THE TASK: Where the line with "At what coordinates should I click to accomplish: Click" appears below, start writing out lines exactly, and finish with the line with "Click the 2010年1月 – 2014年9月 date range", which is included; write out nothing else.

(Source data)
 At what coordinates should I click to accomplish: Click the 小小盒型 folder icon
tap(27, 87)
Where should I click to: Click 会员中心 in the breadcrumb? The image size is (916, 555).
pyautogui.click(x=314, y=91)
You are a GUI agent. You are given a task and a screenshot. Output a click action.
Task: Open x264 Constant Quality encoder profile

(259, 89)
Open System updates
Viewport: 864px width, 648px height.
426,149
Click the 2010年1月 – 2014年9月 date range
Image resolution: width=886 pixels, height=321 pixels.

---

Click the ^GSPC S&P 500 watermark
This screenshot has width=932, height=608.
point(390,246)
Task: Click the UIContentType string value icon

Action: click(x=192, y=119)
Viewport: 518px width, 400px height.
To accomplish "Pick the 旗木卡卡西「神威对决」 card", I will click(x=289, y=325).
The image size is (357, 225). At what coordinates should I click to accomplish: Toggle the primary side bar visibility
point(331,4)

--

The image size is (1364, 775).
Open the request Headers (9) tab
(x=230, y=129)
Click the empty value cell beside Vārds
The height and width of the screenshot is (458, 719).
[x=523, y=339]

PROBLEM SOLUTION:
 At what coordinates should I click to accomplish: Click the 小小盒型 folder icon
tap(27, 87)
Where should I click to: Click 会员中心 in the breadcrumb? The image size is (916, 555).
pyautogui.click(x=314, y=91)
You are a GUI agent. You are given a task and a screenshot. Output a click action.
Task: Open x264 Constant Quality encoder profile

(259, 89)
Open System updates
Viewport: 864px width, 648px height.
426,149
Click the 2010年1月 – 2014年9月 date range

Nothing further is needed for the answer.